A Self-Guided Sofia Food Walk

This is roughly the loop worth doing for a half-day focused specifically on food — starting mid-morning and running into early evening, covering the side streets where the best kitchens are concentrated.

  1. Start at a neighbourhood bakery (9:00am). Before anything else, find a пекарна (bakery) and get a fresh banitsa. Ask for “със сирене” (with cheese). Eat it standing at the counter with a small espresso. This is how Sofia starts its morning.
  2. Zhenski Pazar women’s market (10:00am). Walk through the market near the centre for the sensory experience — dried spices, seasonal produce, nuts, local honey. Pick up a small bag of dried figs or walnuts to snack on. The market is working and lively; it’s not set up for tourists, which is what makes it worth visiting.
  3. Neofit Rilski for lunch (12:30pm). Head towards Neofit Rilski 55 for Soup Me if the weather is cool, or explore the side streets near Angel Kanchev for a sit-down meal. Dark Sister by Made in Home opens at 11am Wednesday through Sunday and is worth targeting for a longer lunch — the goat cheese salad described above is still on their rotation under the new name.
  4. Coffee break on Vitosha (3:00pm). Walk down Vitosha Boulevard for the view of Vitosha mountain and a proper afternoon espresso at one of the boulevard cafés. For third-wave coffee rather than espresso bar culture, the streets just off Vitosha have several excellent specialty coffee shops.
  5. Lozenets for dinner (7:30pm). Head to Lubimoto for a full Bulgarian comfort meal — the pork loin platter with herb potatoes and mushrooms, described above, is a standout on the menu. Book a table if going on a weekend.
  6. Raffy Bar for nightcap (10:00pm). End on Vitosha Boulevard at Raffy’s for the atmosphere and a glass of something. Friday and Saturday nights it fills up; the tent seating on the boulevard is particularly good in warm weather.

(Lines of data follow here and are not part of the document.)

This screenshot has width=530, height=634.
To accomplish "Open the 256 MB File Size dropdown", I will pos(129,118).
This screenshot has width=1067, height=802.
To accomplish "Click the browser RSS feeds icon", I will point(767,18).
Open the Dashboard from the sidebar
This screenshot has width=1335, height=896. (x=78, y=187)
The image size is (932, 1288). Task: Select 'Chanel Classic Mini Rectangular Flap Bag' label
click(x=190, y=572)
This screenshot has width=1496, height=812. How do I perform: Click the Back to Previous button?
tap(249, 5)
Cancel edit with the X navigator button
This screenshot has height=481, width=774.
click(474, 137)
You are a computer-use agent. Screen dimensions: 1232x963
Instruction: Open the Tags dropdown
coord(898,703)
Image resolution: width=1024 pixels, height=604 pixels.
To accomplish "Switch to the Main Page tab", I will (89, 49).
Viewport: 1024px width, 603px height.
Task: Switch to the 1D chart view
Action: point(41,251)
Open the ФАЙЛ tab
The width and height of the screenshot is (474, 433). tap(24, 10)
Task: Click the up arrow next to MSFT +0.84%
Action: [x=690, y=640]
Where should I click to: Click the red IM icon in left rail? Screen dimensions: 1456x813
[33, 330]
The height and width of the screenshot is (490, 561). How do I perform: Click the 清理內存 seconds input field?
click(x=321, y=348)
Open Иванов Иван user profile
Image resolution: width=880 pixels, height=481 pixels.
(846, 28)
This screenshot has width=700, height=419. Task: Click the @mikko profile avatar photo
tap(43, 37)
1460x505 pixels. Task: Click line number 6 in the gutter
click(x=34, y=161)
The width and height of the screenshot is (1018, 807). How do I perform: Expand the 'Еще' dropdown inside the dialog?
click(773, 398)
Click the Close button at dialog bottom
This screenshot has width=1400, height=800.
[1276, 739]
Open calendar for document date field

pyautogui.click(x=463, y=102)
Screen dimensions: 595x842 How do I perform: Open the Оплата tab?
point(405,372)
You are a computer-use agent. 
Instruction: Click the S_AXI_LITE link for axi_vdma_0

Two Days in Sofia, Planned Around Eating

If food is the primary draw to Sofia — which, honestly, it probably should be — here’s how to structure two days to get the most out of the city’s culinary scene without rushing.

Day 1: Classics and Comfort

  • Breakfast: Bakery banitsa and espresso near your hotel
  • Mid-morning: Zhenski Pazar market walk — no fixed shopping list, just take it in
  • Lunch: Soup Me for a bowl of Bulgarian lentil or seasonal soup; simple, warming, exactly right
  • Afternoon: Vitosha Boulevard walk, coffee, people-watching
  • Dinner: Lubimoto — chushki burek starter, pork loin main, mascarpone cheesecake. Don’t skip any of the three.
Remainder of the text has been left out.